We present 14 patients with a variety of 11q-disorders. We demonstrated an increased vulnerability to infections in almost all, but with varying clinical impact. Infections started in early infancy with recurrent and/or chronic ENT and airway infections, leading to high consumption of antibiotics, but also of inhalation therapy, hospitalization and the performance of ENT-surgery. Vulnerability for both viral and bacterial infections is illustrated by the finding that almost half of patients suffered from VZV infections with multiple skin lesions leading to secondary bacterial skin infections. Also, other skin manifestations, including eczema, (candida) dermatitis, fungal skin and nail infections, and warts, were encountered regularly.
We confirm B-lymphocyte dysfunction resulting in hypogammaglobulinemia in 64% (9/14) of patients in infancy or at older age, necessitating IgRT in 6/14, as well as low B-lymphocyte numbers (8/14). [7, 8] We underline the relevant finding that low IgG is not always accompanied by low total B-lymphocyte counts and vice versa, as demonstrated in patient 11 (P11). [7, 12]
We are the first to demonstrate that T-lymphocyte dysfunction occurs in the majority of patients with 11q-disorders. We showed that decreased T-lymphocyte counts or abnormal CD4/CD8-ratio occur in 43% of our cohort and abnormal in vitro T-lymphocyte activation in 12/13 patients (92%). Especially, the abnormal responses to stimuli such as PHA, SEB, Diphteria, CMV and VZV are clinically relevant. Unfortunately, we were not able to test seroconversion for CMV. The abnormal response may be due to naivety towards CMV, HSV1 or VZV in four patients, still giving an abnormal test result in 62%. Qualitative T-lymphocyte defects have been reported in cases before [8, 12, 27], but none of the applied stimulation tests in these studies was identical to the assays we used, which makes comparisons between results difficult. We conclude that a combined primary immunodeficiency regularly occurs, which was suggested in previous case-series. [7, 8, 28–31]
Finally, although we demonstrate a disturbed granulocyte function in vitro, these findings may be interpreted as mild or irrelevant as none of the patients experienced typical infections with e.g. Aspergillus or invasive S. Aureus. It therefore remains unclear whether the need for antibiotics due to a bacterial superinfection after VZV (P2,6,9,11,14; 56%) is due to hypogammaglobulinemia only, or combined with a potential granular dysfunction (only P2,11,14 are on IgRT). In a single patient on IgRT hospitalization for possible septicemia was documented. In this patient, an isolated abnormal response to NBT was found in granulocyte function analysis (P7). Our current results do not clearly support nor rule out the hypothesis that granulocyte dysfunction is responsible for the high incidence of infections, more research in this area is indicated .
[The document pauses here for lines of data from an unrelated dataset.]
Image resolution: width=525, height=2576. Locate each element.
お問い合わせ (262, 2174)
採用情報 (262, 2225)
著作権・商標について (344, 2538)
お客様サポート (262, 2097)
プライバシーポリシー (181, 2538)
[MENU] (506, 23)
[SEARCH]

Genetically, the role of ETS1 nor FLI1 gene did not correspond with abnormal B nor T-lymphocyte number or function in our cohort. While monosomy of ETS1 and FLI1 was seen in nine patients (P1-9) and trisomy in one (P14), an abnormal B or T-lymphocyte number was only seen in seven. On the other hand, low numbers T-lymphocyte numbers were found in 1 patient and abnormal T-lymphocyte function in 3 patients, respectively, while ETS1 and FLI1 were not deleted in these patients (See Table 5). This variable phenotype-genotype may be due to incomplete penetrance, as is suggested in congenital microdeletions in two families with an identical microdeletion in 11q24.2-11q24.3. One family demonstrated persistent lymphopenia and low IgG, the other did not.  But, this variability may also be due to other genes of interest that are located on 11q. It could be hypothesized that a whole gene cluster is involved in cell proliferation and differentiation and could play a role in development of the combined immunodeficiency in 11q patients. Our two patients with interstitial deletions not involving ETS1 and FLI1 also suffer from a combined immunodeficiency. Genes of interest to be considered as modifiers are ATM, CD3, CBL and THYN1.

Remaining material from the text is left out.